John kept in close touch with the Waynflete Office over the years, and the following memoirs are taken from his recent communications with MCS.
“During my time, what is now the Waynflete Office was the sitting-room of Mr & Mrs Davis. It was a pleasant room with a coal fire, and over winter, Mrs Davis would read to the juniors on Sunday nights while the others went to the Debating Society. We played rounders in the summer. Balls which landed in the river were “out”, and we used to dive into the Cherwell to retrieve them.
On leaving school in 1941 I scratched my name on the mullion of the window in Bottom End that looks down to the First Bridge – JHMcG. 35-41 – an act of vandalism for which I apologised some years ago. The Master was good enough to forgive me, putting it down to youthful exuberance, a complaint of which he must have had considerable experience. I don’t know if it is still visible – one stands (carefully) on the windowsill opposite the door and the inscription – if still visible – is on the mullion on the left.

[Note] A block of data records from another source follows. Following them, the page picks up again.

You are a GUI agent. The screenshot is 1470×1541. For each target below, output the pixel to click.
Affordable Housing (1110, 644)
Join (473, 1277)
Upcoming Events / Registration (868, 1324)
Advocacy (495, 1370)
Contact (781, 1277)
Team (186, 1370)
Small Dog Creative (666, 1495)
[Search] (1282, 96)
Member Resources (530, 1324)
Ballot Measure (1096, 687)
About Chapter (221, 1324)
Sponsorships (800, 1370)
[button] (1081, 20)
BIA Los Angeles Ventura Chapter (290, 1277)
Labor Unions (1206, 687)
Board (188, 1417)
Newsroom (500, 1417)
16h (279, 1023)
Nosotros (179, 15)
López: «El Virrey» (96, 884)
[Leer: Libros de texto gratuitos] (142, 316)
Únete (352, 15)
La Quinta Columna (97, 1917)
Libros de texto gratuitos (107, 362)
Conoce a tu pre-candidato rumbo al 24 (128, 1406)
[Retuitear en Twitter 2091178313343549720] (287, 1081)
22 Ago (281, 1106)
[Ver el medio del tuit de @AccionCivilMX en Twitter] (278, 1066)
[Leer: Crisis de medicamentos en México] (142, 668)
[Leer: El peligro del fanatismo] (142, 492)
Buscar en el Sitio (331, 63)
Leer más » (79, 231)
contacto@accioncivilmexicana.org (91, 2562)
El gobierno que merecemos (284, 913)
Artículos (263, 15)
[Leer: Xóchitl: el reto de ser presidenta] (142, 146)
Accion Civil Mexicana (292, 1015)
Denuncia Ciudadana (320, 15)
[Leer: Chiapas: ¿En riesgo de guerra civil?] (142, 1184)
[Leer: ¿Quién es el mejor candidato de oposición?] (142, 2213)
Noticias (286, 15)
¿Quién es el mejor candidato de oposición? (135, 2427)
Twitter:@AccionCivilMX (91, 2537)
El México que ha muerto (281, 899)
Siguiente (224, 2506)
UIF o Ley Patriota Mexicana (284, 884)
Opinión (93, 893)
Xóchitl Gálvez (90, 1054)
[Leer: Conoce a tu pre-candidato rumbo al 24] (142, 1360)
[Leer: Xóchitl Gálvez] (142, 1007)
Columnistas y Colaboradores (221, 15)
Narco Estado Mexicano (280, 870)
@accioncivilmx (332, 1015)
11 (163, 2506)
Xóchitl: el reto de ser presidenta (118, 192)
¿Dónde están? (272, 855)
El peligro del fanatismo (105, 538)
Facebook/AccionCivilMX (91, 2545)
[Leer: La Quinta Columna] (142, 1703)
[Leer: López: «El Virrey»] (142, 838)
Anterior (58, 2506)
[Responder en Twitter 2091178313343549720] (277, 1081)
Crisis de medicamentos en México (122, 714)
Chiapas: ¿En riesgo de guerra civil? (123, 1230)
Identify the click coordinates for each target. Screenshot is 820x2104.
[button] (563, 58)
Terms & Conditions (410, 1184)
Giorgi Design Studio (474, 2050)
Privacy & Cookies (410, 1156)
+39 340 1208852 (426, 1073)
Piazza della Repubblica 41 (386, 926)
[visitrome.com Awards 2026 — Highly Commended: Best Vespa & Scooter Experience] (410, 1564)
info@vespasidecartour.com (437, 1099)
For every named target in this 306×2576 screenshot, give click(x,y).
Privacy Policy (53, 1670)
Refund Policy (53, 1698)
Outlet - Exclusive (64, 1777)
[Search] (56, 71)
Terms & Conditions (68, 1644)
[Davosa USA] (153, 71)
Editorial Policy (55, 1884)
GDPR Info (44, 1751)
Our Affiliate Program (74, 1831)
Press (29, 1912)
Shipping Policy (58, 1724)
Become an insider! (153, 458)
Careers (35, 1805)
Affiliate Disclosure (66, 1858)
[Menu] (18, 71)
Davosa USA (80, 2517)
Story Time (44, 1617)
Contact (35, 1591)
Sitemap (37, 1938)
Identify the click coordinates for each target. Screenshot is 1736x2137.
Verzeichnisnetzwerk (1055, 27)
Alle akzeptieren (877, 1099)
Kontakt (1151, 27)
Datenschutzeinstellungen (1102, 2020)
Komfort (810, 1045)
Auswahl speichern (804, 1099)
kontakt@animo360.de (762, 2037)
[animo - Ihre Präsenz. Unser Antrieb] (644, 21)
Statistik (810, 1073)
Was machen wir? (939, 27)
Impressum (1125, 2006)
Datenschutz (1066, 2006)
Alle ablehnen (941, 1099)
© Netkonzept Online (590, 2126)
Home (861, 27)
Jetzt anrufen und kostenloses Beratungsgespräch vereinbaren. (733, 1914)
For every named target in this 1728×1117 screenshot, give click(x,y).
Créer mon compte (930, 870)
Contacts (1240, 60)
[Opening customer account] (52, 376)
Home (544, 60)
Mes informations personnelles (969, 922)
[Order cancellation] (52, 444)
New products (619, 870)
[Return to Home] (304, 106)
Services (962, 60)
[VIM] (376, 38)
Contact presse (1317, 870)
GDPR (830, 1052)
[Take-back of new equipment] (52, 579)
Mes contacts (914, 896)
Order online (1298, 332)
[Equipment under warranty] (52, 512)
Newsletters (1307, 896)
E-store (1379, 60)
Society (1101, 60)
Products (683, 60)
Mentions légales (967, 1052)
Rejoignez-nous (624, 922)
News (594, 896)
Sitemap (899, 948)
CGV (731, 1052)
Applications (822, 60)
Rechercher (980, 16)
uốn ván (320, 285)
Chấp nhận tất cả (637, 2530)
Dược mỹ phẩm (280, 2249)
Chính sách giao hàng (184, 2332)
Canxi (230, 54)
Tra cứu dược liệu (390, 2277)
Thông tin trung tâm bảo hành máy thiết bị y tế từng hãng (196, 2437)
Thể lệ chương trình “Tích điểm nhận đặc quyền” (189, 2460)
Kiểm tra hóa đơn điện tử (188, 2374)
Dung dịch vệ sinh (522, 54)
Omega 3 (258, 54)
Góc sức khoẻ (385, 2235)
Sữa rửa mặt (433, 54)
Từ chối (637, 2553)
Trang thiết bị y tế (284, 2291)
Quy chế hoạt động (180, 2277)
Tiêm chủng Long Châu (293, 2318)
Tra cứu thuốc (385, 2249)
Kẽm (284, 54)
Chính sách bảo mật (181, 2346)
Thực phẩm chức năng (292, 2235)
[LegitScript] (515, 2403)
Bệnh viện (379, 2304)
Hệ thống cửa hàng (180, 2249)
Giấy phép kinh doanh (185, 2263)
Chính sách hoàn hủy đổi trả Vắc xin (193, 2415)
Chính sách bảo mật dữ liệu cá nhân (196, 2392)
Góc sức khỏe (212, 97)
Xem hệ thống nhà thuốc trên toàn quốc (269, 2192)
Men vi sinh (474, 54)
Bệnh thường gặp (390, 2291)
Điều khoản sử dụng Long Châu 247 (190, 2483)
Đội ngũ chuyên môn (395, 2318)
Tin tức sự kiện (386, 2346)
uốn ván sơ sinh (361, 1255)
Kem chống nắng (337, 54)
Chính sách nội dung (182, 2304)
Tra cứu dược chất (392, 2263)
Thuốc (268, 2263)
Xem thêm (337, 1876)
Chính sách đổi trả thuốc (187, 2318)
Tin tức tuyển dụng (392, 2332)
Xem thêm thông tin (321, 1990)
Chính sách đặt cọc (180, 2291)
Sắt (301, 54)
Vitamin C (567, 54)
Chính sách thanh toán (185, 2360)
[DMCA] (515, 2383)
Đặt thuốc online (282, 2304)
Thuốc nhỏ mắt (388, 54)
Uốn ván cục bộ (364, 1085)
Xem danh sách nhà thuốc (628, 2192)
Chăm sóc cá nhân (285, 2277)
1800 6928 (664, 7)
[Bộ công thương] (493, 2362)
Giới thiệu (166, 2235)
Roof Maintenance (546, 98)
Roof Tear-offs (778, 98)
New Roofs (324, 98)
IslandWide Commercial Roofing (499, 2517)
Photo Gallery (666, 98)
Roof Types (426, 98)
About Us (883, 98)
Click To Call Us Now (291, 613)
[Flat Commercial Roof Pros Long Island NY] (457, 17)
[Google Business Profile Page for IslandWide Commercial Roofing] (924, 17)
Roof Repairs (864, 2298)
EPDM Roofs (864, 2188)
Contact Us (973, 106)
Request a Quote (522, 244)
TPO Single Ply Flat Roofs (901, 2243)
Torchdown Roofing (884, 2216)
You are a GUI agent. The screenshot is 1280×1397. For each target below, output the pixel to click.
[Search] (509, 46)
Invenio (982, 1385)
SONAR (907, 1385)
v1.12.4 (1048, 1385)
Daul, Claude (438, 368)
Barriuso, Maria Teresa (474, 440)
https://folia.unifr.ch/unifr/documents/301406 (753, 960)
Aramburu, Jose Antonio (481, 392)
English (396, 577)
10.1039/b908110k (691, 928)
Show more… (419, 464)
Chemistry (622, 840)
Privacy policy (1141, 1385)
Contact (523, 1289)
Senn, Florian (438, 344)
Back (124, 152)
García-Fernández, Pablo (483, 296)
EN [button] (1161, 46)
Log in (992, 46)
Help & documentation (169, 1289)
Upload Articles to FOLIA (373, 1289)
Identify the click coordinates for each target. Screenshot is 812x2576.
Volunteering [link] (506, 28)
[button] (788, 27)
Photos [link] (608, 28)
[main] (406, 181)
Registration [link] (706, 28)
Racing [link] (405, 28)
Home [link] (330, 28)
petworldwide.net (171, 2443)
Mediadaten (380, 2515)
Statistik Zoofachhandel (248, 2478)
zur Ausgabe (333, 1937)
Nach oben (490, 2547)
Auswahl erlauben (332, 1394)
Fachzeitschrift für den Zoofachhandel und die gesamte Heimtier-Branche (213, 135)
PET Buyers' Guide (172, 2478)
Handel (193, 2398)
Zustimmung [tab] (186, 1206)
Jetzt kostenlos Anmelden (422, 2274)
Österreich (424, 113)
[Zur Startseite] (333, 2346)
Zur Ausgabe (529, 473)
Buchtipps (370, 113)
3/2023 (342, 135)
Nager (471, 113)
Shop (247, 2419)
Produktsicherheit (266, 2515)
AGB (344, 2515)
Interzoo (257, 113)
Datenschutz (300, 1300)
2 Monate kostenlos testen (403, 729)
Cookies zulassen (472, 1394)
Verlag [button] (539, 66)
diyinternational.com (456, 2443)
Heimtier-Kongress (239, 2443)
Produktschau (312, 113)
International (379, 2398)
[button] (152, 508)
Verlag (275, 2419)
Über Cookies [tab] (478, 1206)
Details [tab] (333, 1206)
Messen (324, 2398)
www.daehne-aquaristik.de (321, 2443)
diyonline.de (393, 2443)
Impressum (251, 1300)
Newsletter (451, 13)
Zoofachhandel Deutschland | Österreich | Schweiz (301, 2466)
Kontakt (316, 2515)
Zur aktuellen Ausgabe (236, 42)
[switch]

Unlike recent years, when I left school there were no problems for school-leavers getting jobs. Immediately on leaving school I had a month in Blackwell’s bookshop for which I was paid £5. I would have framed the chèque but for the fact that I needed the money! I subsequently joined the navy and had an undistinguished career, mercifully returning to civil life in 1947 with the same number of arms and legs I started with. I then became a pupil/office-boy with E J Brooks and Sons estate agents in Magdalen Street, next door but one to what was then the Super Cinema. Later I worked for another agent in Surrey, after which I worked for two more estate agents in the City, specializing in commercial premises. I later became a civil servant in the Valuation Office at Walton on Thames, from which I retired in 1986 and moved to Brighton.
I never got around to marriage as I was unable to make up my mind between three girls who all married other men. General Decrepitude in this instance is vertigo and defective knees plus deafness. However, I belong to the Kipling Society which is a source of great entertainment.”